According to the judiciary news website Mizan on Sunday, the two journalists, Niloufar Hamedi, who first reported Amini’s murder for donning her headscarf too loosely, and Elaheh Mohammadi, who wrote about her funeral, have each received sentences of seven and six years in prison.
According to Mezan, the Tehran Revolutionary Court accused them of “propaganda against the system,” “collusion against national security,” and “collaborating with the hostile American government.”
While Mohammadi worked for Ham-Mihan, Hamedi was employed by the reformist publication Shargh. In September 2022, they were taken into custody.

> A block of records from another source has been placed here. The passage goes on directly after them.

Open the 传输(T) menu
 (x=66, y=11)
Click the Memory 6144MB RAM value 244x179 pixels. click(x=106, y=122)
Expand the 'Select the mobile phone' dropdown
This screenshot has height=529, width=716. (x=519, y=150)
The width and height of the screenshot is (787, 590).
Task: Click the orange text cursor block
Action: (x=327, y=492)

They each received the UN’s top press freedom honor in May “for their commitment to truth and accountability.”
In hundreds of Iranian cities, months-long protests followed Amini’s passing. Since the 2009 Green Movement protests brought millions of people out into the streets, the demonstrations have constituted one of the most significant threats to the Islamic Republic.
Hamedi and Elaheh Mohammadi’s reportage was essential in the days following Amini’s death to spread the word about the outrage that followed, even though almost 100 journalists were detained amid the protests.
International outrage over their detentions stems from the brutal crackdown by the security forces that continued for months after Amini’s death. Human rights activists in Iran estimate that at least 529 people have died during protests since they started.
Authorities have detained over 19,700 additional people as part of a brutal crackdown meant to quell the unrest. While confirming that tens of thousands of people had been imprisoned, Iran has been withholding overall casualty data for months.